All right, I won't lie: it sucks to see the Dallas Mavericks lose the NBA Finals. However, what did we "lose"? I don't think we lost anything. The Mavs made it all the way to the finals. That in itself is an accomplishment. The Mavs will be back playing next season at the very least. However, saying this on the morning after is like being all upbeat at a funeral. Well, this is not a funeral service; this is the blogosphere and here are my thoughts.
I come from Houston, a city that had its NBA team claim the NBA title a couple of times in the '90s. Yes, seeing them win was awesome, but I remember way more about the experience than the actual outcomes of the games. Seeing guys like Hakeem Olajuwon and Clyde Drexlar play great ball was memorable to see. Until I read their Wikipedia profile this morning, I had forgotten who they played and such and such. The point is, there are so many small things that matter more than winning and losing.

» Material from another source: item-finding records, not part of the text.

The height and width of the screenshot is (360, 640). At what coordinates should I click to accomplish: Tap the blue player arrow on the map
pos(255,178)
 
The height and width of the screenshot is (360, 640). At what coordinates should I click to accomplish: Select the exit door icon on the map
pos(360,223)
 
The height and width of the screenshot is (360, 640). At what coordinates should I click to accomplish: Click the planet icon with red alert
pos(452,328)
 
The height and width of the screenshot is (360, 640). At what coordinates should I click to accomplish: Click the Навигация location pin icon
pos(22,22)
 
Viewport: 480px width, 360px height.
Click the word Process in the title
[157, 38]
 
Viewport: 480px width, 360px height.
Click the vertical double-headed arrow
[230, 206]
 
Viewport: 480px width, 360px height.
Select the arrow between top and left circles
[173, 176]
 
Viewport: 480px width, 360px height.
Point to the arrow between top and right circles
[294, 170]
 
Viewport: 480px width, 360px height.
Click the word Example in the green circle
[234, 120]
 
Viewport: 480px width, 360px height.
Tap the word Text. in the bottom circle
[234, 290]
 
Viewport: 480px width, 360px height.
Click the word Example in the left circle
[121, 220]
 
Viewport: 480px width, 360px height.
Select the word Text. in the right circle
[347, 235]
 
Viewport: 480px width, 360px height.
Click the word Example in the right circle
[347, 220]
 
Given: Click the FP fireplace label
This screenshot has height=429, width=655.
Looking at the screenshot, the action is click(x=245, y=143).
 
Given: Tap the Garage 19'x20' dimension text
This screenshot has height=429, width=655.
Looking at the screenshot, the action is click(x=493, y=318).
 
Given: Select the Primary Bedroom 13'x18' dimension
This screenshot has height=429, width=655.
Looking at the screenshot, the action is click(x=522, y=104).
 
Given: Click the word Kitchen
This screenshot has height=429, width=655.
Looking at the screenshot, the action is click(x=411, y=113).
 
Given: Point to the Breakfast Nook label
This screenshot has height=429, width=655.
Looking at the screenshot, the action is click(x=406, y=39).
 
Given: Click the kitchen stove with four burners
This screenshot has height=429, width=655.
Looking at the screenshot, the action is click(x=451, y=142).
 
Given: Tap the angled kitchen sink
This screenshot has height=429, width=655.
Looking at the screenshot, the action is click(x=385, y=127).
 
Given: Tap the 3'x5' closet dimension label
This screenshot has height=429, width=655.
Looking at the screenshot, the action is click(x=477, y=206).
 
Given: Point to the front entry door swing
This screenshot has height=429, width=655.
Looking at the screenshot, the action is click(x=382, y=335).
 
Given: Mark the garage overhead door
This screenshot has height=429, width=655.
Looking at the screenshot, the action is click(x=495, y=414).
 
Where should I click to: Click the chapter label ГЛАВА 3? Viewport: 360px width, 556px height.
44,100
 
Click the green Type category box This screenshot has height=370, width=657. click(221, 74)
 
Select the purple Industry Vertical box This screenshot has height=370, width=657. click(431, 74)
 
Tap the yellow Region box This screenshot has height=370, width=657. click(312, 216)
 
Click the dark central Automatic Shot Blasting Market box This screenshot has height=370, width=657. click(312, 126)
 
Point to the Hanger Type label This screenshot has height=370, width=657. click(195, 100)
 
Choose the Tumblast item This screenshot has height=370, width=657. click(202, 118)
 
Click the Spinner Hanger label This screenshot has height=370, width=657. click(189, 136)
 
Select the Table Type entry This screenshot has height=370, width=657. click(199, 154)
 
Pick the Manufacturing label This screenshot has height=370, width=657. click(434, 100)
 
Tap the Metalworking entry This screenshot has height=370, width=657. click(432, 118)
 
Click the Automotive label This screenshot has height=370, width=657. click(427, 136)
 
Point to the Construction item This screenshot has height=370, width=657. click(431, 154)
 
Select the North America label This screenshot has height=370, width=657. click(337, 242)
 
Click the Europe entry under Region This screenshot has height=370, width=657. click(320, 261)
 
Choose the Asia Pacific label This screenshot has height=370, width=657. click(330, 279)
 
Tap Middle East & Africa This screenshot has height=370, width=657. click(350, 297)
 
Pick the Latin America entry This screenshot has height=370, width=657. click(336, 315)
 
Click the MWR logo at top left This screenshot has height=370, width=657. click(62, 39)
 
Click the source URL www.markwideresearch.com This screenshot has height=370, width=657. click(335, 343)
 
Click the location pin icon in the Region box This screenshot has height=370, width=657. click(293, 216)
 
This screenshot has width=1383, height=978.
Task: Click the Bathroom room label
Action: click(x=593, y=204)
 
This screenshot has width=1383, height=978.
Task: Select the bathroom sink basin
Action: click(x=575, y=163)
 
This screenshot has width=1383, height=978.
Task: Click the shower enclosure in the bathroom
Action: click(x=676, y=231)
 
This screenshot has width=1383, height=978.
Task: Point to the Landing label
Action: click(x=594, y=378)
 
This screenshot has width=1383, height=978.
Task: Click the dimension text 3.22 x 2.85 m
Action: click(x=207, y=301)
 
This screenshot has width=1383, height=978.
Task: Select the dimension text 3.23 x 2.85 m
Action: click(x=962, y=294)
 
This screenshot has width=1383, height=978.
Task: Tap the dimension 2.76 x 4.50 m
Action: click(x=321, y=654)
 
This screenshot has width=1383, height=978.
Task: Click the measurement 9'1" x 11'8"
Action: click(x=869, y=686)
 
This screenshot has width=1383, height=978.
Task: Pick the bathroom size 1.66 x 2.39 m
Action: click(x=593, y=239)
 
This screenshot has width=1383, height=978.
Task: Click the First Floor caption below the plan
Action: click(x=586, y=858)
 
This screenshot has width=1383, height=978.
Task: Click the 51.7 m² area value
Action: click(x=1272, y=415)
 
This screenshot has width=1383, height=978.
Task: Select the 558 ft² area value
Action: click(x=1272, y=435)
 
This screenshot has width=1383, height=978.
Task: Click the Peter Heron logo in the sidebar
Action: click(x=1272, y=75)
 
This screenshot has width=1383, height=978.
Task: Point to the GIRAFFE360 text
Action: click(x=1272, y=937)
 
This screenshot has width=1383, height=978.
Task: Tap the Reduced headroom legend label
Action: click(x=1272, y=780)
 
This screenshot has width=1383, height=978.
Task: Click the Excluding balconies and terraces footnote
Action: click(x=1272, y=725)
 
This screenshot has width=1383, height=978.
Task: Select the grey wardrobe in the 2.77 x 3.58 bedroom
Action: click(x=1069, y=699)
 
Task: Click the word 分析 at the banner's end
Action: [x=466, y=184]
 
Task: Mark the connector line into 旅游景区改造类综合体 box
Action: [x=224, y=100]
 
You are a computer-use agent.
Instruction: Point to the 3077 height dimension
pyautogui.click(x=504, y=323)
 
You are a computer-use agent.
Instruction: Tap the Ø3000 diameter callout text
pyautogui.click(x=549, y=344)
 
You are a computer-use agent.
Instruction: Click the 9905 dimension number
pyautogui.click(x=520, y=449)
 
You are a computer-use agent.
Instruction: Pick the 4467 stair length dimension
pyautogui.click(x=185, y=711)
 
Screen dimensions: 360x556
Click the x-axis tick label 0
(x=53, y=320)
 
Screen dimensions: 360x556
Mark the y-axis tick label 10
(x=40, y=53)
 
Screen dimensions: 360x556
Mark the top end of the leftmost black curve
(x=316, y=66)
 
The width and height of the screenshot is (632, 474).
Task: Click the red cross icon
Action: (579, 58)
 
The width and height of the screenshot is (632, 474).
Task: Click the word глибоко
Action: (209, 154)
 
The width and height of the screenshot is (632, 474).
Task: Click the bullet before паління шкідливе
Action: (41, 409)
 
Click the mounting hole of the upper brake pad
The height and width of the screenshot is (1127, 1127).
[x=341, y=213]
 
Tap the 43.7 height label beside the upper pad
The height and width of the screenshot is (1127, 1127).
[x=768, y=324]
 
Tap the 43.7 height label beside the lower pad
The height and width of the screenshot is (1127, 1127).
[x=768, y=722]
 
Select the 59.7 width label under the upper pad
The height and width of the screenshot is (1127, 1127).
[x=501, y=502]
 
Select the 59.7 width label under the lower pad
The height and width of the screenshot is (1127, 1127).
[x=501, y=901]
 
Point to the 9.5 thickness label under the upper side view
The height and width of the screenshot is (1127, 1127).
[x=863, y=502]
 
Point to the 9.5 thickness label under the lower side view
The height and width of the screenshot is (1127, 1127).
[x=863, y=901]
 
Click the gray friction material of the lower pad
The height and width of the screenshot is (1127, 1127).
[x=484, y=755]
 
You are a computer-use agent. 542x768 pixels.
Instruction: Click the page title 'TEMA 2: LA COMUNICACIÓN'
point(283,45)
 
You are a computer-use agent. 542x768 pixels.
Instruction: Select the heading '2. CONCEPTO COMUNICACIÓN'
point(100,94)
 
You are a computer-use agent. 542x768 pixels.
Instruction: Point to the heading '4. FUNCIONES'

I know I may sound like a calm parent trying to comfort his crying child, but I can't help saying this. Eventually the victory parties, the kisses on the trophy, the hand gestures of "number one," the parades, the applauding and the other post-victory celebrations will end and a new season will begin. We don't stay stuck in the perpetual motion of victory fever forever. Sure, I can understand how important the Boston Red Sox defeating the New York Yankees broke "the Curse," but not all victories are like this.
As conveyed in Friday Night Lights, there can be a lot more learned from a loss than a victory. Of course there is a hopeful mindset to have a perfect season and win the championship, but come on, that's living in a fantasy land. Sure, winning the big game or the series (depending on the sport) is a nice cherry on top, but there is so much more of a pie below to enjoy. Just because there isn't a cherry on top doesn't mean the pie is bad.
What I take from watching the 2006 NBA finals is this: seeing guys like Dirk, Jason Terry, Josh Howard and Jerry Stackhouse play incredible basketball, the American Airlines Center packed with "NBA Finals" banners all around it, the nervous fun I had watching the games, the annoyance of the thinly-veiled Miami Heat fandom from the TV commentators, and other things. An NBA championship win would be remembered in my mind, but as a fairweather professional sports fan and coming from a town that did win the championship a couple of times years ago, I think that's a pleasant reminder, but not something that's going to improve my everyday life.
In the final seconds of last night's game, when it was abundantly clear that the Mavericks were going to lose, I turned off the TV. I didn't want to see Heat players like Dwyane Wade and Shaquille O'Neal cop their arrogant smiles, thank God, Jesus and Mom, spray champagne over each other while the Mavericks look all down and out. I figured that would be prolonging the abuse. So, with that, I went back to work on the book. The book is something that really energizes me and seeing the Mavericks play all throughout the playoffs was some great inspiration. The path to a better understanding of yourself is not easy and this year's playoffs were not easy. While there were a couple of blow-outs, both teams played incredibly well in the finals.
We can be easily led into thinking that life is about big wins and big losses. Well, so much of what I've experienced are small victories at the same time of small defeats. As someone who couldn't fully enjoy these small victories for a long time, I'm glad that I can now. No, I don't enjoy not getting what I want when I want, but who am I kidding? I'm thankful for what I have, but there's always a desire for more. I try and really focus on the matters and things that I have over the ones that I don't, but that's kind of difficult to do most of the time.
Jason and I have a friend nicknamed Goose, who is from San Antonio. I remember how happy he was when the Spurs won the NBA playoffs (the thrill in his voice, his message board avatar featuring a Spur), but was his life forever made better by these wins? I don't think so; he's moved on with his life with finishing up school and moving out to San Francisco to do graphic design. I'm sure he'll still brag about the Spurs to us, but I don't think their wins affect his times with his friends, his work and his overall view of life. That makes me wonder: how important are wins to the fans? They are very important, but I think there are much more important things in life to cherish.